The task:
Among the lines below, which ones contain the word "progress"? Copy every such line.

Source information:
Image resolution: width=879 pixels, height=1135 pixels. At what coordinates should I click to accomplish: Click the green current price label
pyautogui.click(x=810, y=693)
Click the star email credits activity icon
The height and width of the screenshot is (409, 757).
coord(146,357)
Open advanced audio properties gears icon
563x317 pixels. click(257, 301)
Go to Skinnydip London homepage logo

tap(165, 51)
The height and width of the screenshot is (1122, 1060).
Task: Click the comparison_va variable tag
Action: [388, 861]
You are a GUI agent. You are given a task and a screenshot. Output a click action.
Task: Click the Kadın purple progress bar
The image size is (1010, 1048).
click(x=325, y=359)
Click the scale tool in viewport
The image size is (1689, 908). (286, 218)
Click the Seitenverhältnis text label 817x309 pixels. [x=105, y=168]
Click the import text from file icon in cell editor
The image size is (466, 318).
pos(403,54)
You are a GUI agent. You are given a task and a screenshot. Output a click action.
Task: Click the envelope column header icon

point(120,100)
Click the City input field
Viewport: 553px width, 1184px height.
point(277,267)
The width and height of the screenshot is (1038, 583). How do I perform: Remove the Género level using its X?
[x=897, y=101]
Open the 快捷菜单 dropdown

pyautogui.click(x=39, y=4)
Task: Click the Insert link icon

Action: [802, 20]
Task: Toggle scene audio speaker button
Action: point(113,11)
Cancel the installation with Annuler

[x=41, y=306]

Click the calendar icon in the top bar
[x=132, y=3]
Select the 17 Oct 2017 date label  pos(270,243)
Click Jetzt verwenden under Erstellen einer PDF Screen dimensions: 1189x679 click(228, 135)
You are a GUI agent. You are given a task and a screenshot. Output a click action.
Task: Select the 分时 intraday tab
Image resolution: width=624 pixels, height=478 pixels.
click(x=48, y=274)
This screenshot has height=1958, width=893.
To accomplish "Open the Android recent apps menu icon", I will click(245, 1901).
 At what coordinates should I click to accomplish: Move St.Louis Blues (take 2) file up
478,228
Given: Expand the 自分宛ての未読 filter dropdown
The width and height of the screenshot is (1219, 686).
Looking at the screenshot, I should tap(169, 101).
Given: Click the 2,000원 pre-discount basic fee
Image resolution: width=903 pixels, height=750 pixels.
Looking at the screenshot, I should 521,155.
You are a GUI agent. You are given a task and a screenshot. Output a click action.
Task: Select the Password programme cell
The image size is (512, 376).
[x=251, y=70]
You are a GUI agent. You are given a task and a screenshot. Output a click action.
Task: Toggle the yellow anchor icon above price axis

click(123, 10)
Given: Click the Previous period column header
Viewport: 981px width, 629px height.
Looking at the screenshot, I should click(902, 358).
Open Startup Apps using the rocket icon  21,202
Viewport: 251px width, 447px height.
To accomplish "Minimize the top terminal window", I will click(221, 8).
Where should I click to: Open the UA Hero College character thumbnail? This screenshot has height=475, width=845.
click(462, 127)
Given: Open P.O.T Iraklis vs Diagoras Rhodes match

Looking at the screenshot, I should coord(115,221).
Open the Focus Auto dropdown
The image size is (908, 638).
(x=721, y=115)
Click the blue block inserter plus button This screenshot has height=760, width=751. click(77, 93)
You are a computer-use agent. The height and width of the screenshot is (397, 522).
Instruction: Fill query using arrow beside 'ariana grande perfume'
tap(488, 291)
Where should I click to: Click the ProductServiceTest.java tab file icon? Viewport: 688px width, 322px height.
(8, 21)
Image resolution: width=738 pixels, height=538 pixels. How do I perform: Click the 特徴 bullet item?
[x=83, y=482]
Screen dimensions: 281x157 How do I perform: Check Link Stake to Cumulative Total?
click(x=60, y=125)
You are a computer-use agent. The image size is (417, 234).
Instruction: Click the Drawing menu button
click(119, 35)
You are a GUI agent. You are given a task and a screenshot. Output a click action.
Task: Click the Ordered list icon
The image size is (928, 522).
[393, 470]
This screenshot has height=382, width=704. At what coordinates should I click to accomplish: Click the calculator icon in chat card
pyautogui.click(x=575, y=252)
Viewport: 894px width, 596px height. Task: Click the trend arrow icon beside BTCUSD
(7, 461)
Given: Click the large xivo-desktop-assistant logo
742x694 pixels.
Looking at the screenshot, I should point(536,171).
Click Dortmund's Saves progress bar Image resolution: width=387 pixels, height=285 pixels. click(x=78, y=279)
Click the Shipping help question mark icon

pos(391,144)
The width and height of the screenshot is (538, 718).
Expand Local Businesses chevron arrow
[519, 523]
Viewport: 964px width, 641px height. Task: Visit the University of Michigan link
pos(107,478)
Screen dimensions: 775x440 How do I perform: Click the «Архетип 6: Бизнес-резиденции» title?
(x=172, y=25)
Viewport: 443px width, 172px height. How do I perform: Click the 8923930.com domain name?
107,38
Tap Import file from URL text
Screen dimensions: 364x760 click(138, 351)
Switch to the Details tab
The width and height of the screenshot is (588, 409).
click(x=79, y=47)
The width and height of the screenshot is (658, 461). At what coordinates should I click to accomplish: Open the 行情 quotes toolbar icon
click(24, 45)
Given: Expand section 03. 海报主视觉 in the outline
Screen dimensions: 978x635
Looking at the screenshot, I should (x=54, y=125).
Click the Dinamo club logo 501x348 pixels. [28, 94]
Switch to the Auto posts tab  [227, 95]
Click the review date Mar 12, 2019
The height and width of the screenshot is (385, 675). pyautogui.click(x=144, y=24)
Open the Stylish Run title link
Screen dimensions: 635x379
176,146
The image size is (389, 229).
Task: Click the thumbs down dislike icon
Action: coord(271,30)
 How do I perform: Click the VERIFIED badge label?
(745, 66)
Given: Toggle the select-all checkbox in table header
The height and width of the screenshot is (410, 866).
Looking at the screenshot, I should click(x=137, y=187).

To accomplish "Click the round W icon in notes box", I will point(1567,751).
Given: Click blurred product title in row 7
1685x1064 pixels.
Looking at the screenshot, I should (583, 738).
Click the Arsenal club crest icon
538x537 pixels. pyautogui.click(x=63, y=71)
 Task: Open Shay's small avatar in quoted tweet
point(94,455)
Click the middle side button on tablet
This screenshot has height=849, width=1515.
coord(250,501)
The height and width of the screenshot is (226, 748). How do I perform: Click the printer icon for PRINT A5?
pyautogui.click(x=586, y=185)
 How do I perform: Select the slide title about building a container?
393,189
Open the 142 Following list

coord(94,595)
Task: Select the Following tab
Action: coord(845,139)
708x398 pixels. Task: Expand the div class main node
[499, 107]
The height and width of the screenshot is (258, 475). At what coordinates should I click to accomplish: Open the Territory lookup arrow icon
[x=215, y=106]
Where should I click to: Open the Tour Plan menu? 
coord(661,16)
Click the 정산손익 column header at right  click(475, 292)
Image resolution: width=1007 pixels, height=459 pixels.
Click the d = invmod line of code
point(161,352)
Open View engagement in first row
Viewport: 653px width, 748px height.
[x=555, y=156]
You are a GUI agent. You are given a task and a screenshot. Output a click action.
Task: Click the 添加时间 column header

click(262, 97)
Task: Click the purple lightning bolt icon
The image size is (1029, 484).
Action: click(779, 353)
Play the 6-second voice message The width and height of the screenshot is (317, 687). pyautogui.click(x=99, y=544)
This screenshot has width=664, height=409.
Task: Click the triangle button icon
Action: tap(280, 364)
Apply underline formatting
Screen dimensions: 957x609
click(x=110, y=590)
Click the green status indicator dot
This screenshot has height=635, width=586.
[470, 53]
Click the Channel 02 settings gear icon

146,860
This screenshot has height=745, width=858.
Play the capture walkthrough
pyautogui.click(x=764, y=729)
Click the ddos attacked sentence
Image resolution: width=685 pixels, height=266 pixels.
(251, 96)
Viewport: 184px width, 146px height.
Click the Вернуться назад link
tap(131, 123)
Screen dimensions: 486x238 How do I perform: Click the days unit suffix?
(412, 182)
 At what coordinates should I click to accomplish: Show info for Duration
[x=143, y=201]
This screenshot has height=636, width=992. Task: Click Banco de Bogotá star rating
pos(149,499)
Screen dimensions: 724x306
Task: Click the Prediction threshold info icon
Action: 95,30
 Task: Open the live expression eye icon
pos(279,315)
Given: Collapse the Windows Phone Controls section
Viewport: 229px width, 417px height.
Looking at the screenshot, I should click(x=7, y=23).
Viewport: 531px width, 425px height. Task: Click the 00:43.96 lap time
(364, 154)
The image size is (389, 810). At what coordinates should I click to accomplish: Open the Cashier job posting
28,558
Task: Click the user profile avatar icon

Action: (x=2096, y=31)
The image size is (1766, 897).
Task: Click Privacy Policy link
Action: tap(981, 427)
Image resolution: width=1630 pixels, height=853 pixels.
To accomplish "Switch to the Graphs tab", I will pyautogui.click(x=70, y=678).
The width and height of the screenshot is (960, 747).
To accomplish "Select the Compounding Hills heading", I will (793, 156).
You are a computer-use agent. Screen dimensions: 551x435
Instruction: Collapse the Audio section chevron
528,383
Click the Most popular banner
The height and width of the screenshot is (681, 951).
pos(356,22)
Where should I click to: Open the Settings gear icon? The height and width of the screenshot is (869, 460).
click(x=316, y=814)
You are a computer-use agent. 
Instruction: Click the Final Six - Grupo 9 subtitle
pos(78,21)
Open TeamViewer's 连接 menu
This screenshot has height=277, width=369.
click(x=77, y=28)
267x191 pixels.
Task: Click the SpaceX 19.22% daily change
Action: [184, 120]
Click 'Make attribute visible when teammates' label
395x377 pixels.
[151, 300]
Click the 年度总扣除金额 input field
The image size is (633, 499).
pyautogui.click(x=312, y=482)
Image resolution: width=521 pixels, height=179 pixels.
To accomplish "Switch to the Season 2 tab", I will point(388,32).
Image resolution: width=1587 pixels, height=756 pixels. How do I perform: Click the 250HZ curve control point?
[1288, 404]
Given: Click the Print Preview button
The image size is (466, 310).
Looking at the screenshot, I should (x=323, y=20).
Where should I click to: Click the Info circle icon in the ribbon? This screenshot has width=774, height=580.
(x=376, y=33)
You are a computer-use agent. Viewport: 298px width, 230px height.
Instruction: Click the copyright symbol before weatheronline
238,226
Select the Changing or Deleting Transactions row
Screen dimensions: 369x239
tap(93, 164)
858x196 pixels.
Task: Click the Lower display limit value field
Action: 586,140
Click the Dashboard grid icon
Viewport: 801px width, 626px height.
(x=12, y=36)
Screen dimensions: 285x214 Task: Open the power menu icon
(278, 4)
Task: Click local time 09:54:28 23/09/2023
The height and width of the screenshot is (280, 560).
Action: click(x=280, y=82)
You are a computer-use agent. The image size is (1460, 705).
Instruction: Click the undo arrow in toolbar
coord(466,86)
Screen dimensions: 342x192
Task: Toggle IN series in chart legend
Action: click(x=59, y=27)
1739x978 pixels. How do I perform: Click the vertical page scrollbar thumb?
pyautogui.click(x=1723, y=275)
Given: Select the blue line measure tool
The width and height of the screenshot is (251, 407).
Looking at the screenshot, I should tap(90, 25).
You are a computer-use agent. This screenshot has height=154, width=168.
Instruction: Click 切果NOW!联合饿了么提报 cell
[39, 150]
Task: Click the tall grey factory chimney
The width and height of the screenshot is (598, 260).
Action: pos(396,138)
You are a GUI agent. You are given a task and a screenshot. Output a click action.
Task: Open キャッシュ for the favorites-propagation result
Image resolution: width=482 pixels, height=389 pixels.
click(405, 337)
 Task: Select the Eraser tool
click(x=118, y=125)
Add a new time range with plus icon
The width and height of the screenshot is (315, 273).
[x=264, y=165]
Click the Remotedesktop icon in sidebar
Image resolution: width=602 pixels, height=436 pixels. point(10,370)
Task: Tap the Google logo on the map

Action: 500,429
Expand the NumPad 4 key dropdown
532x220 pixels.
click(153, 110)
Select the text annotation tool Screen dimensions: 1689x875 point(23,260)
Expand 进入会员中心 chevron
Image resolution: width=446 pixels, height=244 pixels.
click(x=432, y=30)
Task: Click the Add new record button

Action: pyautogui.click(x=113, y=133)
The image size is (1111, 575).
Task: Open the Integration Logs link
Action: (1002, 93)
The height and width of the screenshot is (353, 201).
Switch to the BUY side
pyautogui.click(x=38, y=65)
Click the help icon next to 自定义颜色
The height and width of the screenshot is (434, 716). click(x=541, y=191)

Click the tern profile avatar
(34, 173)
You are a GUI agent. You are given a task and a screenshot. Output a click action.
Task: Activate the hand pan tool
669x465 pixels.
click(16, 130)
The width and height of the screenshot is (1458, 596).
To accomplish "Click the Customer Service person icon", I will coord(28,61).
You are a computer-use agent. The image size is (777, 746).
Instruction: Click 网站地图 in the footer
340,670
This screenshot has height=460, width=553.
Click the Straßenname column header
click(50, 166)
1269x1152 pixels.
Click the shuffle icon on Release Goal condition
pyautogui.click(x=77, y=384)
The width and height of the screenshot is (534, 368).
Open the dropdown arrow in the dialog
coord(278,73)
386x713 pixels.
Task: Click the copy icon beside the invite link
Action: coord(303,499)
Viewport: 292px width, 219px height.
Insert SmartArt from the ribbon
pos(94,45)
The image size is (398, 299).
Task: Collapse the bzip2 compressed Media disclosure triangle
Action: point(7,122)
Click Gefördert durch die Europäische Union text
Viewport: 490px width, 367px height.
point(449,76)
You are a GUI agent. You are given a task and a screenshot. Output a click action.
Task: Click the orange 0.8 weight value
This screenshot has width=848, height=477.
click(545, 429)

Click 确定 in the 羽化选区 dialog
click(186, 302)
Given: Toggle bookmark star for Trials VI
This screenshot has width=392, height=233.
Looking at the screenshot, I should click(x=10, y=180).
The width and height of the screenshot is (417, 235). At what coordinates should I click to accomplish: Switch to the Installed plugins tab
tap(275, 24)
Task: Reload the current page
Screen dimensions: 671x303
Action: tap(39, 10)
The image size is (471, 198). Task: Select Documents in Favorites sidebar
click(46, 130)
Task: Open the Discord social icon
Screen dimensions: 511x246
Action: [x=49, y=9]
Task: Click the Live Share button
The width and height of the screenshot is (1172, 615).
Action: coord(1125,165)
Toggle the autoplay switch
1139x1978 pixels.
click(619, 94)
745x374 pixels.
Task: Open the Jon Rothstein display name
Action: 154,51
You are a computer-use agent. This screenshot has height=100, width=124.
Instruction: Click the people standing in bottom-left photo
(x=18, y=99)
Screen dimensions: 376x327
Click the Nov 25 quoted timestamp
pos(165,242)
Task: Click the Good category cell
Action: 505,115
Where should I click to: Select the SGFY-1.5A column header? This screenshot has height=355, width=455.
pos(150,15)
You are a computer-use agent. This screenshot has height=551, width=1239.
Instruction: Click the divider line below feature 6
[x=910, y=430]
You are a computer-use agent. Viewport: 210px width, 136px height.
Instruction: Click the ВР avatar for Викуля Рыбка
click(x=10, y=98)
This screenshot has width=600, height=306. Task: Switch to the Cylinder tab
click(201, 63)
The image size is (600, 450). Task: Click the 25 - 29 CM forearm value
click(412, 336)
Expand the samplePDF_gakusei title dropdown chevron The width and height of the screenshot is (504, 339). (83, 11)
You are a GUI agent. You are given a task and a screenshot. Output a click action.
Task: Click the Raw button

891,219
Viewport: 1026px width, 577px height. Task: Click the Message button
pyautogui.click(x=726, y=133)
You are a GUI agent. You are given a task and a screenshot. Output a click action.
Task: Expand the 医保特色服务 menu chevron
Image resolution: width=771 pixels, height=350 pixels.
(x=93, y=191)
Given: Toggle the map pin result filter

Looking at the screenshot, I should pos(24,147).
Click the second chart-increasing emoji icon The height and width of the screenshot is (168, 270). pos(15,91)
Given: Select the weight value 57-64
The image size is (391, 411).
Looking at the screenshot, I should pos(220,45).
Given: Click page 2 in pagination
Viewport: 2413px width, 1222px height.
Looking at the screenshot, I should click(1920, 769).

Answer section:
Task: Click the Kadın purple progress bar
Click Dortmund's Saves progress bar Image resolution: width=387 pixels, height=285 pixels. click(x=78, y=279)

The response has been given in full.